When I see stuff like this, the first thing I do is stop and think about it for a minute. Does it seem even remotely plausible? (In the case of the above example, no. Becoming a publicly traded company has nothing to do with privacy rights.) Then I usually take a few minutes to look into it. I use my Google-Fu. I check reliable and highly useful places like Snopes.com where, more often than not, I’ll find that the post is a mutation of an outdated or equally erroneous post. And based on what I find, I do one of three things:

1) Share the post,
2) Ignore the post, or
3) Tell people to stop sharing the post because it’s just not true (giving them links to relevant sources, of course)

For the record, it’s usually #3.

Sadly, there are an awful lot of people who will pass the post along without a moment’s thought. Hence the reason it’s usually #3.

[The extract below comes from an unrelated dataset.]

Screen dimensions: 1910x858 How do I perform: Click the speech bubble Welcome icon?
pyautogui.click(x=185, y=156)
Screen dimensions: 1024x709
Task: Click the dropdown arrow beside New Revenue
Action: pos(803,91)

And when it is #3, sometimes people will thank me for the correction, delete and/or correct the erroneous info, and mention how they need to remember to check these things before clicking “share” in the future. Unfortunately, other people will just leave the post there and not respond to comments pointing out its bogus nature, or they’ll delete it and act is if it was never there, because who likes to admit they were wrong about something? No one. It’s not a pleasant feeling. But what really makes me want to bang my head against hard objects is when I get responses like this:

“A lot of people told me it’s not true, but I figure what can it hurt? LOL”

What can it hurt? Well, my least tactful response is that it makes you look kind of stupid. My more tactful response is that, because other people with kneejerk click-and-share tendencies are going to share the post after seeing it on your page, you’re needlessly perpetuating misconceptions and disseminating information that just ain’t true. Too many legitimate issues are obscured by the tinfoil hat flavored variety. But my main concern about this “share now, think later (if ever)” culture is that it’s part of a larger problem that unfortunately isn’t limited to the internet: a lack of critical thought.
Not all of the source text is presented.